▶ [DATA SUPPLIED]
++++++++++

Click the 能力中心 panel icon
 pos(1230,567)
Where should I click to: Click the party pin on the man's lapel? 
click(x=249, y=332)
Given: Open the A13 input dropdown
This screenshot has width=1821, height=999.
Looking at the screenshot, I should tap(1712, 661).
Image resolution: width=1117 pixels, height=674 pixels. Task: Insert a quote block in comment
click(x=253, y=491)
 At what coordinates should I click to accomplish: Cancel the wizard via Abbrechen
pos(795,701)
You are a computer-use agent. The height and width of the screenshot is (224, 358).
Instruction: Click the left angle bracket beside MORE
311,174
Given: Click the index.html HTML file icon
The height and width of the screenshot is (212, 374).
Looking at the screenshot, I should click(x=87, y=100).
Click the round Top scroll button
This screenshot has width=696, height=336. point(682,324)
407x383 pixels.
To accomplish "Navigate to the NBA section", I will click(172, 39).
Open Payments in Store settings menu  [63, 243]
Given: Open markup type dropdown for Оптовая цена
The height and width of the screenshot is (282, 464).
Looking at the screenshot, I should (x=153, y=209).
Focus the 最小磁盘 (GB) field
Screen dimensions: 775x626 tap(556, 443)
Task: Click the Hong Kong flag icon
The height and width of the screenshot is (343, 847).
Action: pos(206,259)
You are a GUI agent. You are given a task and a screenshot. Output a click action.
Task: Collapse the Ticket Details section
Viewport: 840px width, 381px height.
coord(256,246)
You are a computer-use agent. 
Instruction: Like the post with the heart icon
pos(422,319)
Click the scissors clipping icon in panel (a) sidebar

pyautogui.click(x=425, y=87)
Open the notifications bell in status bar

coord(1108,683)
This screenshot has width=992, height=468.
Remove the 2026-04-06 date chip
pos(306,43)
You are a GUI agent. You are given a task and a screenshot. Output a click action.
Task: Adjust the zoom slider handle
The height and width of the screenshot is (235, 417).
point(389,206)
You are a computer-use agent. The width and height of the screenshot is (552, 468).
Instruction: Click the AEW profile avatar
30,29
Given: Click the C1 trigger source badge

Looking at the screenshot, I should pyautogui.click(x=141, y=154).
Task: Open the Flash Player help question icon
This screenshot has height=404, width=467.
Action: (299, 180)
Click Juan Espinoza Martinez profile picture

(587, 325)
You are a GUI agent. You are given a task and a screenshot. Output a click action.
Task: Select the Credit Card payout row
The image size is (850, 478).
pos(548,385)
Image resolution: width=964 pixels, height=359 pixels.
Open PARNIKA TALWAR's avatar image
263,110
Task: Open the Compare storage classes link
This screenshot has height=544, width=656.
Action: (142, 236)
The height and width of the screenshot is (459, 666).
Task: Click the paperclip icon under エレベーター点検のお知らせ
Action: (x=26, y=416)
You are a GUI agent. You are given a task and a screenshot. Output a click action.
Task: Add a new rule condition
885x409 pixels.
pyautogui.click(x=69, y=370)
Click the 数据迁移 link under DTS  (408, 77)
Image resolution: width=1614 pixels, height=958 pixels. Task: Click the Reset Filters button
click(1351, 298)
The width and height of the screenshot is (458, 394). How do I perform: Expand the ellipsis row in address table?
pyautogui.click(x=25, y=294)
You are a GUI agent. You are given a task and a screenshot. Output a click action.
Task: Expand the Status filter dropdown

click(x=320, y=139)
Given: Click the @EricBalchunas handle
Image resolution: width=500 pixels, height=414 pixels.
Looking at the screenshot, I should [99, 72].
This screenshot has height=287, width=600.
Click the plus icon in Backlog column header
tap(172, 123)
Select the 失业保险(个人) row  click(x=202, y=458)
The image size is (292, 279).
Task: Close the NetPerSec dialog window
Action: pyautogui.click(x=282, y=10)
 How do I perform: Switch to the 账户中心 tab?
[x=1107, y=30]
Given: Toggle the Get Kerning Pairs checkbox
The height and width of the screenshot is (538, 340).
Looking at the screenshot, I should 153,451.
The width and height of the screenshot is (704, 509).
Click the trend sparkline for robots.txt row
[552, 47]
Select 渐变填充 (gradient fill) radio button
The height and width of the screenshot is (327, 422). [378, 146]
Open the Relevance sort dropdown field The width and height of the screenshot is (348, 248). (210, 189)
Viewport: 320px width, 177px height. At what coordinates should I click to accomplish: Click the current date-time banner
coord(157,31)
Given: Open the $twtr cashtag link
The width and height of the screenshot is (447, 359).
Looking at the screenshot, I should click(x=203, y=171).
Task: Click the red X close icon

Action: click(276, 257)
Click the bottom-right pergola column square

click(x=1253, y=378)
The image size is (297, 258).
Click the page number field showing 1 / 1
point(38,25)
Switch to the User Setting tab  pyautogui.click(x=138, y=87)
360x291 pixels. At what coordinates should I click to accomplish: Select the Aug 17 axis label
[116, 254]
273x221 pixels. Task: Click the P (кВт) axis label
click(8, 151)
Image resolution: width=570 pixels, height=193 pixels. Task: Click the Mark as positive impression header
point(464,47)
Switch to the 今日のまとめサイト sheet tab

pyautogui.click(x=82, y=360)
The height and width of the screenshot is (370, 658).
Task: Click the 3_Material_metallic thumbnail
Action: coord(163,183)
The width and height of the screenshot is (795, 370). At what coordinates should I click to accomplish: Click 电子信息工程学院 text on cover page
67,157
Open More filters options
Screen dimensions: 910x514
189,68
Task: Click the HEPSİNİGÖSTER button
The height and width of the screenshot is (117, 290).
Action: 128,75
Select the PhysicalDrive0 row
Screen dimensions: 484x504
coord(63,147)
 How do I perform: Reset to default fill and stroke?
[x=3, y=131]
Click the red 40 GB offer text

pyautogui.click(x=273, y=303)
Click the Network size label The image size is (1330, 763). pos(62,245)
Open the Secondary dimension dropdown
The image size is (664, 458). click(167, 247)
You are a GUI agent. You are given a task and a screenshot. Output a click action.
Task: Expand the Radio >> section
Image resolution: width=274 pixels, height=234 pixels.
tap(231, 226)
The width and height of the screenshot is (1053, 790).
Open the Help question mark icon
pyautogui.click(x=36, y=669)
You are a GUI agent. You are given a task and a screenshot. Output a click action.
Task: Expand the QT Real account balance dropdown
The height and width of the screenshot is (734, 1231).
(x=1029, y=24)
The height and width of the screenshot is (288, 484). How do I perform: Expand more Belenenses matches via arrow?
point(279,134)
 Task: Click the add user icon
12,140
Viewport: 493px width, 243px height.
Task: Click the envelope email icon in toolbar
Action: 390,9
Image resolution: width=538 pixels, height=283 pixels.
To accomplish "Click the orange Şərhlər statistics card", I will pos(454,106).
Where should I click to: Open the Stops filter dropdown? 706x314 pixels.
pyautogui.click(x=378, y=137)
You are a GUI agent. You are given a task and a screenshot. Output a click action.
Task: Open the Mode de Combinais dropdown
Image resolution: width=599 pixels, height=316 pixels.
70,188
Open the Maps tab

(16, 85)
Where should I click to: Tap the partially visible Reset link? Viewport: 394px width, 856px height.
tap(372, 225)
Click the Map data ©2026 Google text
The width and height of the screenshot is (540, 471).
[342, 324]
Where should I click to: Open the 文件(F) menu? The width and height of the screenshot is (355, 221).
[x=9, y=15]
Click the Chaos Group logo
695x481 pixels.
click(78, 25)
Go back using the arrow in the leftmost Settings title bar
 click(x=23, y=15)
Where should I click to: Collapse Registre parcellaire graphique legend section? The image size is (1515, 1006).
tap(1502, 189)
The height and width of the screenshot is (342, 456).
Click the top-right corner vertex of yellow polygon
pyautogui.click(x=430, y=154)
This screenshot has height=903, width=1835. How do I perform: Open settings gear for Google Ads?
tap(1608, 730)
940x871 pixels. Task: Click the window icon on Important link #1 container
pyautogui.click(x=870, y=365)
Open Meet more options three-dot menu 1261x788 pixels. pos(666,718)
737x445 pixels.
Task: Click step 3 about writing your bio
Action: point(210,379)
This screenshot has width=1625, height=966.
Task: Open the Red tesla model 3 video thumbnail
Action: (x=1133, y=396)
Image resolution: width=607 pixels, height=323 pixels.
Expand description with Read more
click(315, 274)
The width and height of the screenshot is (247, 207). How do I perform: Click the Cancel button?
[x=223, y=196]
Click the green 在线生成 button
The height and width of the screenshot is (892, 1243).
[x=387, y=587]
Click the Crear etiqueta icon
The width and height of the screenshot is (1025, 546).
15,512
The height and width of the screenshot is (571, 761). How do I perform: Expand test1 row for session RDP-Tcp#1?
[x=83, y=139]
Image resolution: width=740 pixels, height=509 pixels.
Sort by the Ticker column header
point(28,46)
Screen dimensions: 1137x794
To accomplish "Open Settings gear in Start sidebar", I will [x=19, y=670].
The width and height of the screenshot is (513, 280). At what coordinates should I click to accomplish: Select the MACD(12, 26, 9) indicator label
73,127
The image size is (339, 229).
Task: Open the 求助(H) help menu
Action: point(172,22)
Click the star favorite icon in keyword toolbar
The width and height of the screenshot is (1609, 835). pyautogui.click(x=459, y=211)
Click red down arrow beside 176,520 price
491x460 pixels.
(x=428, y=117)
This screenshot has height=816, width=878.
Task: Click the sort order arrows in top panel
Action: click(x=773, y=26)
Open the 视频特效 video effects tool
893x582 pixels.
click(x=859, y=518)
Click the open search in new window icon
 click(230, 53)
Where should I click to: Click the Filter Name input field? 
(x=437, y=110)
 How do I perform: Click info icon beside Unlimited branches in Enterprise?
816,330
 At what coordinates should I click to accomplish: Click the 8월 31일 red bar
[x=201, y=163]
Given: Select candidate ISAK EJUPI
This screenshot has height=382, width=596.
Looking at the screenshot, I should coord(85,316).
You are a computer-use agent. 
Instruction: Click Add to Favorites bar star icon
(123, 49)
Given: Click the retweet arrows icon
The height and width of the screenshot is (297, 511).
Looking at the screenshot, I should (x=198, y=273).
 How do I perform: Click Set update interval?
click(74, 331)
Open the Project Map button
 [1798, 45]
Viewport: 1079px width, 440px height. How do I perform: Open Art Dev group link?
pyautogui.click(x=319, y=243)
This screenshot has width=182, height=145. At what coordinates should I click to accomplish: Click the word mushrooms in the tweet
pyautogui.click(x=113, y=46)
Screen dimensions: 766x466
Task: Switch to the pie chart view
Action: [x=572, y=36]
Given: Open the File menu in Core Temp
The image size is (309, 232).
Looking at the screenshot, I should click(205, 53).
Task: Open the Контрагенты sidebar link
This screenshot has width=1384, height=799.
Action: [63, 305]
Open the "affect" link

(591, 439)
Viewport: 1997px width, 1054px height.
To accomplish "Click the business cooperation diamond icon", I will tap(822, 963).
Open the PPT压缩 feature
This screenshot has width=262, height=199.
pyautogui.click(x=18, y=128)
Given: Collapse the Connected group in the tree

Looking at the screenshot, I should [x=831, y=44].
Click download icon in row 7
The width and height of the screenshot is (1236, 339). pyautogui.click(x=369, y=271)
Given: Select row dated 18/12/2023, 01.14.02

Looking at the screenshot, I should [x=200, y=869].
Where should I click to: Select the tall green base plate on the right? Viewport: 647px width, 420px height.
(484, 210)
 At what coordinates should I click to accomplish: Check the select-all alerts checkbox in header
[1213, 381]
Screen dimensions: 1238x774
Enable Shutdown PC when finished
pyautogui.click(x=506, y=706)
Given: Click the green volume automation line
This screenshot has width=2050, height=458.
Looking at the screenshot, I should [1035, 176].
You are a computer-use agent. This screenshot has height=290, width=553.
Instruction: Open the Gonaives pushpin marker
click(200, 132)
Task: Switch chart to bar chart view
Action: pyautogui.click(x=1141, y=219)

++++++++++

▶ [EXERCISE GOAL]
Rewrite the data starting at the line that contains "Open Payments in" and ending at the line that contains "Screen dimensions: 775x626 tap(556, 443)", with "dropdown" replaced by "list" and everything else unchanged. Give only those lines.

▶ [WRITTEN RESPONSE]
Open Payments in Store settings menu  [63, 243]
Given: Open markup type list for Оптовая цена
The height and width of the screenshot is (282, 464).
Looking at the screenshot, I should (x=153, y=209).
Focus the 最小磁盘 (GB) field
Screen dimensions: 775x626 tap(556, 443)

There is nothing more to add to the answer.